**Exercise aim**:
The entries below hold a line with "Click the right range slider handle" and a line with "Task: Expand the Institutions navigation item". Return those lines and all that lie between them, exactly and only.
------------------------------------
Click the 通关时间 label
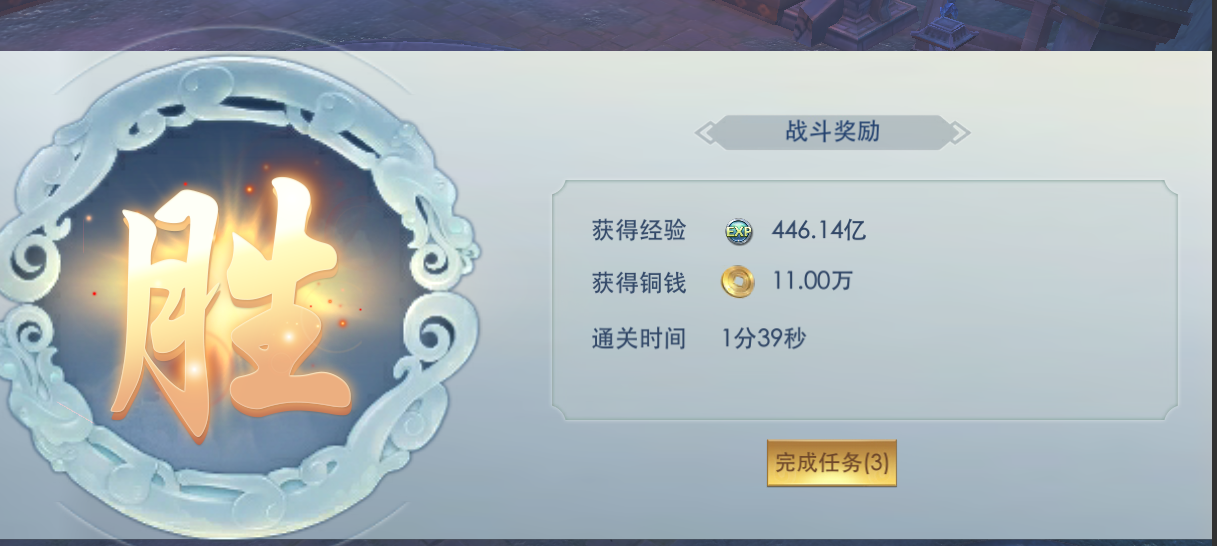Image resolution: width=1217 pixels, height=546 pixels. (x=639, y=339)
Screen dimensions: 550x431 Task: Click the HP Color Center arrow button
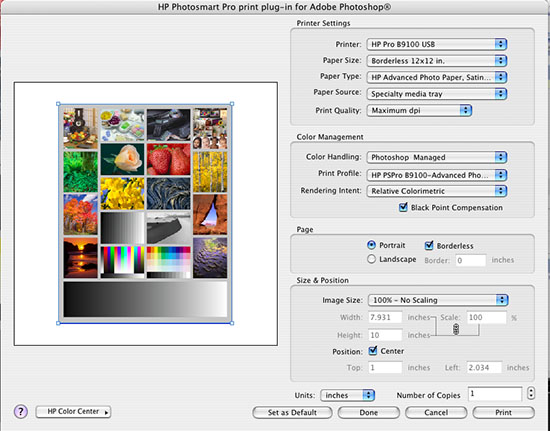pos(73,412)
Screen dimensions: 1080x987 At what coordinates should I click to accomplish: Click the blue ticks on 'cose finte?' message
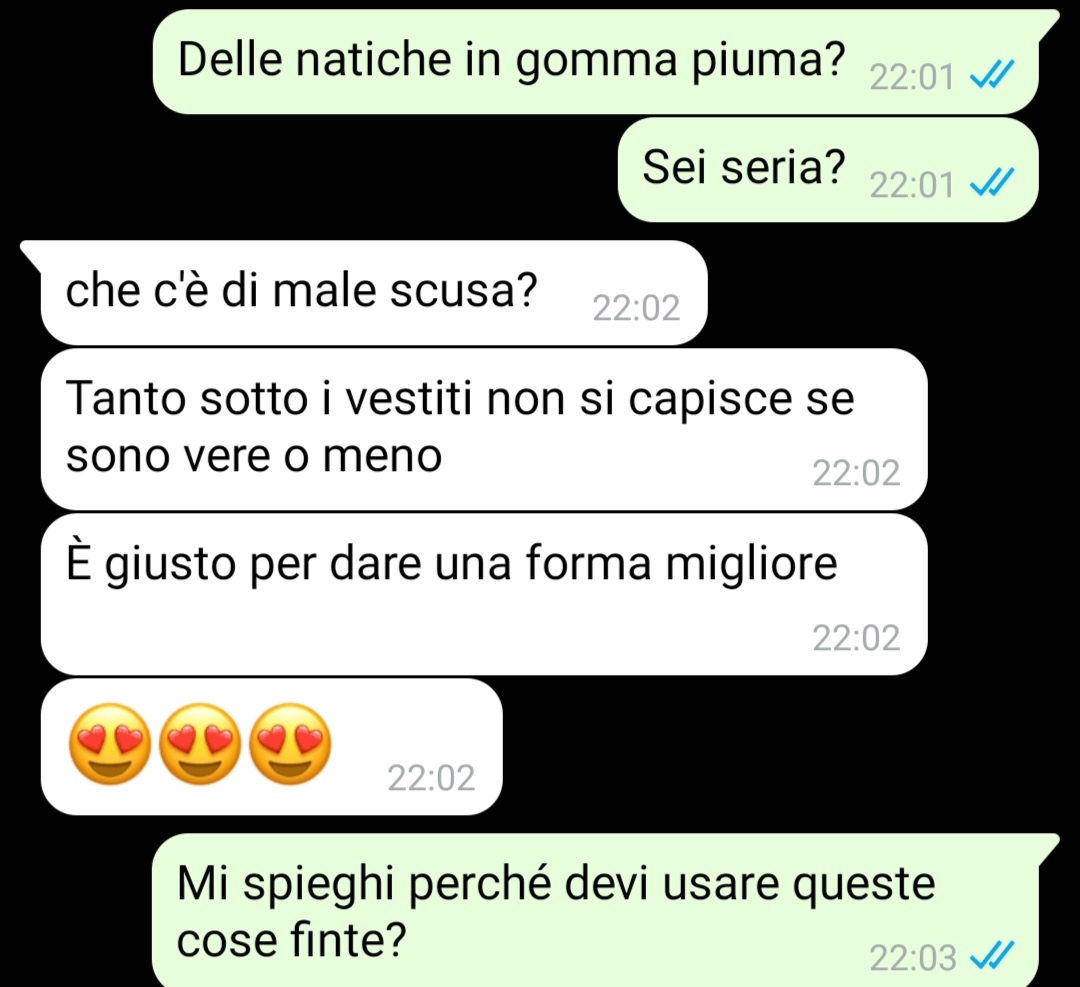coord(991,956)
------------------------------------
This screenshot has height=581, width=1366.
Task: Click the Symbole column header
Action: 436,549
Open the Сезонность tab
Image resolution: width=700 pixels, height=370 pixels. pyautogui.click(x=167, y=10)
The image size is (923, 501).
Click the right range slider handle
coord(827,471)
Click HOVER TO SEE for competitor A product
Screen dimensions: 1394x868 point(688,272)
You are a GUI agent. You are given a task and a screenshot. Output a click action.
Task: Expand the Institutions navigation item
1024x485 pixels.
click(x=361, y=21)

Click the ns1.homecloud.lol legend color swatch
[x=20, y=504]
------------------------------------
**Exercise answer**:
Click the right range slider handle
coord(827,471)
Click HOVER TO SEE for competitor A product
Screen dimensions: 1394x868 point(688,272)
You are a GUI agent. You are given a task and a screenshot. Output a click action.
Task: Expand the Institutions navigation item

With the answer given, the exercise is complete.